- _Your assignment_: In the records below, find the line that contains "Open the Language menu" and the line that contains "Task: Tap the GA Pit stage view thumbnail", then retype exactly those two lines and every line between them.

Stored records
+--

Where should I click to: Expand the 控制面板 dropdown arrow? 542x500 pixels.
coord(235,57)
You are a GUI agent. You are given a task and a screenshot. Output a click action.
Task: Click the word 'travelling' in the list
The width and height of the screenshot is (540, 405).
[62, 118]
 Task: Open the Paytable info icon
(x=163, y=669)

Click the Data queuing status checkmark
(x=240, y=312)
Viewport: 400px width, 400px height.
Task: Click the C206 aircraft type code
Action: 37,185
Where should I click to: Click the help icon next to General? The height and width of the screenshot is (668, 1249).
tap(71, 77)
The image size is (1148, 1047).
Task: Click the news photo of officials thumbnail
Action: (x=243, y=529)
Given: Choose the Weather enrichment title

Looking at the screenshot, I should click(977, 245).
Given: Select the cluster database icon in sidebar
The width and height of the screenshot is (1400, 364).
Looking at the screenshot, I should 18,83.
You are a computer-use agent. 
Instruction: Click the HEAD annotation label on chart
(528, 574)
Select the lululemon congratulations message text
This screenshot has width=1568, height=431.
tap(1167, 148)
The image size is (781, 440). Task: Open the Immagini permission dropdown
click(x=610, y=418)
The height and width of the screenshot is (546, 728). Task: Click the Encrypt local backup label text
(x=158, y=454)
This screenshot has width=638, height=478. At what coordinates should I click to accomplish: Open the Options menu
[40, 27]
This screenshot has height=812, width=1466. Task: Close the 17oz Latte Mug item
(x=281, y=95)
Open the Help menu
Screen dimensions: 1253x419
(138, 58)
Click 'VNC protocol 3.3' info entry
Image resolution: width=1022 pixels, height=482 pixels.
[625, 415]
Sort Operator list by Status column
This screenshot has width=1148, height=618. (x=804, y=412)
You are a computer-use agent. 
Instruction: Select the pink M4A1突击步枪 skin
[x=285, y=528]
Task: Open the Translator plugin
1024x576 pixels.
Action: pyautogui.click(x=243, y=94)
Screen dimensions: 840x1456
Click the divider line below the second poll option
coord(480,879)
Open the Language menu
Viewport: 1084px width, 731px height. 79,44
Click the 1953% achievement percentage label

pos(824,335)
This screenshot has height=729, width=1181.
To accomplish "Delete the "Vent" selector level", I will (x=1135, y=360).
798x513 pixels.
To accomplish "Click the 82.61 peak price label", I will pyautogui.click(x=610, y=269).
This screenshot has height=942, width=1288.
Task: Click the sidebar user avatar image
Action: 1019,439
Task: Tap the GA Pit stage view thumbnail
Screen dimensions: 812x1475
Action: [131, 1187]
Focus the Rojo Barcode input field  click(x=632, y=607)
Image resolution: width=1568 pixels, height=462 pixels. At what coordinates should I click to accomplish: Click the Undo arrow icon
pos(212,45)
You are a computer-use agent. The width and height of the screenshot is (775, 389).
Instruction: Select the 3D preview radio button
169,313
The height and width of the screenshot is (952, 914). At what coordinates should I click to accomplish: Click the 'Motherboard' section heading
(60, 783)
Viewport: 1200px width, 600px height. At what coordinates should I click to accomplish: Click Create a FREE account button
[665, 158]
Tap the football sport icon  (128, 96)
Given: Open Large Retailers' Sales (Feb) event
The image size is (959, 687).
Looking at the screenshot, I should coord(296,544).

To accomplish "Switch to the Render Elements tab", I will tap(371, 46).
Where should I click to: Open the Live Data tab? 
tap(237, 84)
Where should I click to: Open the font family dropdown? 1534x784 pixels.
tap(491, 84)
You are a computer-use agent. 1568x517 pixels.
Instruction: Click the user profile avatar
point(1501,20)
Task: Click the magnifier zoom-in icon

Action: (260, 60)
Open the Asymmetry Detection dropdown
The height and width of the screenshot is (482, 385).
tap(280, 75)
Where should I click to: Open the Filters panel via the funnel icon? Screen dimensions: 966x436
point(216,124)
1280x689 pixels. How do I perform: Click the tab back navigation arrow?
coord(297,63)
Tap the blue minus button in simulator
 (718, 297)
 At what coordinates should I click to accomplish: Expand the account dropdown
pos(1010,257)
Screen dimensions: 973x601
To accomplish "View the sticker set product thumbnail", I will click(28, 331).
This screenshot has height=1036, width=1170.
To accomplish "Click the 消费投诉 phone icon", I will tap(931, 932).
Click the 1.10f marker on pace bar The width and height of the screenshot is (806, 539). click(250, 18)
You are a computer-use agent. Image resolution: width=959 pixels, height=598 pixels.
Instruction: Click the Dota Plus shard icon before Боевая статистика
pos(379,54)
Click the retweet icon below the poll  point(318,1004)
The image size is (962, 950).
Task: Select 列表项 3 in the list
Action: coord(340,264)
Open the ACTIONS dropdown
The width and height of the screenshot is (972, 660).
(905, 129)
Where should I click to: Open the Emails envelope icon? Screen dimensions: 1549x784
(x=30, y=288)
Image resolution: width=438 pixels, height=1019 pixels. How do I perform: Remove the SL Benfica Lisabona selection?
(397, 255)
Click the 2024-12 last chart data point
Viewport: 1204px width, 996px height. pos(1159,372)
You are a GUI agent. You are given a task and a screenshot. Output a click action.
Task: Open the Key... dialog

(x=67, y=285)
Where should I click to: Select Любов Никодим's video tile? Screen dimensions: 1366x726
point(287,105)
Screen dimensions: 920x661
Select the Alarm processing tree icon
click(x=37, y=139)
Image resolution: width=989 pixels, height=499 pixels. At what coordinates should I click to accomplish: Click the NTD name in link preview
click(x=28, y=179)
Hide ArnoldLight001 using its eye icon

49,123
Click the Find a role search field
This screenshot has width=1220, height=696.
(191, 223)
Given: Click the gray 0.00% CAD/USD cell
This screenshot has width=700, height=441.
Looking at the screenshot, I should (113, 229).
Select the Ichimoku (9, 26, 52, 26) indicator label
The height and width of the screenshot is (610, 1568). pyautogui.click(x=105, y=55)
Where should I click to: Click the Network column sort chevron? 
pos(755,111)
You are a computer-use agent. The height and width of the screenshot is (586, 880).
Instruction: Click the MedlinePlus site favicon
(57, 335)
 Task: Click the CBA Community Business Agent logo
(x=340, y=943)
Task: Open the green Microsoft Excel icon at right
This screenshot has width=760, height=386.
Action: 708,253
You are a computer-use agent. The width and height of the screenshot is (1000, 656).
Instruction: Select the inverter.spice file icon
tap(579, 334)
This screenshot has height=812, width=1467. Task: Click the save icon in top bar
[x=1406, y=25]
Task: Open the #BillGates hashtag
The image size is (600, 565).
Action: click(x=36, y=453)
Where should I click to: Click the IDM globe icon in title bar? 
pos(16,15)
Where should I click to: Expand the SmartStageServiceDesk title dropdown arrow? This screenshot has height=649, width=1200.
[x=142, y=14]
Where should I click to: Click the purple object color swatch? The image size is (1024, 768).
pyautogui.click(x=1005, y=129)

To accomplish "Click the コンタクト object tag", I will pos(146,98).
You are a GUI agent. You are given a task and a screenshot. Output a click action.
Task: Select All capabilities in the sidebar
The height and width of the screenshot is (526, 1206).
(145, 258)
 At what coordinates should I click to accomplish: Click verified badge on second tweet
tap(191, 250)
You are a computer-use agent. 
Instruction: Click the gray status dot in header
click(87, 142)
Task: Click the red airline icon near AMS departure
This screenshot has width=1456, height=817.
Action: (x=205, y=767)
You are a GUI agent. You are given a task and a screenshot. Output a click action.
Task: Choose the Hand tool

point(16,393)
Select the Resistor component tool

+--

- _Output below_:
Open the Language menu
Viewport: 1084px width, 731px height. 79,44
Click the 1953% achievement percentage label

pos(824,335)
This screenshot has height=729, width=1181.
To accomplish "Delete the "Vent" selector level", I will (x=1135, y=360).
798x513 pixels.
To accomplish "Click the 82.61 peak price label", I will pyautogui.click(x=610, y=269).
This screenshot has height=942, width=1288.
Task: Click the sidebar user avatar image
Action: 1019,439
Task: Tap the GA Pit stage view thumbnail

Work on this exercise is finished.